Hemifacial spasm is characterized by synchronous spasms of one side of the face. The spasms are usually very brief, but can occur in runs and are occasionally tonic. The disorder typically begins around the eye and this often is the most symptomatic aspect to the disorder. The disorder can be bilateral, but then the two sides of the face do not spasm in synchrony. Cases do seem to be more common in persons of Asian origin (Poungvarin et al., 1995). Twitching can be brought out by facial muscle contraction. The disorder clearly involves the facial nerve, and the etiology appears to be most frequently (94%) a compression of the nerve by a blood vessel just as the nerve leaves the brainstem. About 4% of cases are due to a tumor compressing the nerve. Biopsy of the compressed nerve shows demyelination. Definitive treatment can be by surgery to decompress the nerve (Samii et al., 2002), although many patients prefer botulinum toxin treatment which can be highly effective (Defazio et al., 2002; Jost and Kohl, 2001; Poungvarin et al., 1995).
Although the etiology is relatively clear, the pathophysiology is still not certain. There are two main hypotheses and there are good data to support each.
Nerve origin hypothesis. This hypothesis proposes that the abnormal discharges producing the spasms comes from the region of demyelinated nerve under the compression (Nielsen, 1984a; Nielsen, 1984b; Nielsen and Jannetta, 1984). It is known that demyelinated nerve can produce spontaneous discharges, called ectopic discharges. In addition, there can be lateral transmission of activity between demyelinated nerve axons, called ephaptic transmission. Ephaptic transmission can be responsible for involvement of much of the face.

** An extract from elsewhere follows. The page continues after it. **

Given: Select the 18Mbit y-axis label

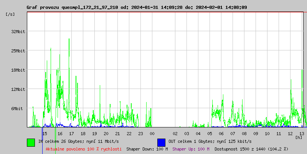Looking at the screenshot, I should (x=18, y=70).
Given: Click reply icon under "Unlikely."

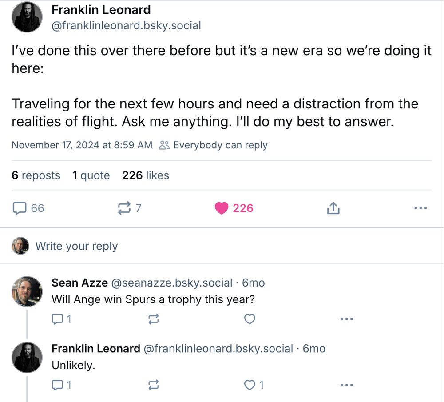Looking at the screenshot, I should tap(61, 385).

It is also possible for activity in demyelinated axons with ephaptic transmission for there to be trains of activity produced following a single action potential. These phenomena could well explain many of the clinical features.
Additionally, there are physiological studies that are consistent. If a branch of the 7th nerve is stimulated, in these patients there will be late responses seen in muscles innervated by other branches at latencies consistent with ephaptic transmission at the site of demyelination. This phenomenon is not influenced with botulinum toxin treatment (Geller et al., 1989). Studies of the variability of transmission of this effect, using the technique of jitter, are consistent with only the neuromuscular junction and no intervening synapses (Sanders, 1989).
The final argument in favor of the nerve origin hypothesis is the fact that the disorder very rapidly ameliorates following decompression.
Facial nucleus hypothesis. By this theory, the peripheral lesion leads to hyperexcitability of the facial nucleus and the discharges arise there. There is a rat model where such a phenomenon has been demonstrated. Perhaps the most persuasive argument for this hypothesis is that there is hyperexcitability of the blink reflex in hemifacial spasm, and this must involve brainstem synaptic circuitry. By this theory, the late responses seen with stimulation of branches of the nerve are enhanced F-waves (Ishikawa et al., 1994; Roth et al., 1990). Lastly, while the calculations deal in differences of only a millisecond or two, the conduction times may be more consistent with transmission all the way to the brainstem and back, rather than just to the site of demyelination (Moller, 1987; Moller and Jannetta, 1984).
Conclusion The debate is still going on. I personally favor the nerve origin hypothesis noting that there will also be some increased excitability of the nucleus.
The blepharospasm part of this syllabus is modified from a review in Neurology that summarizes a workshop supported by the BEBRF (Hallett, 2002).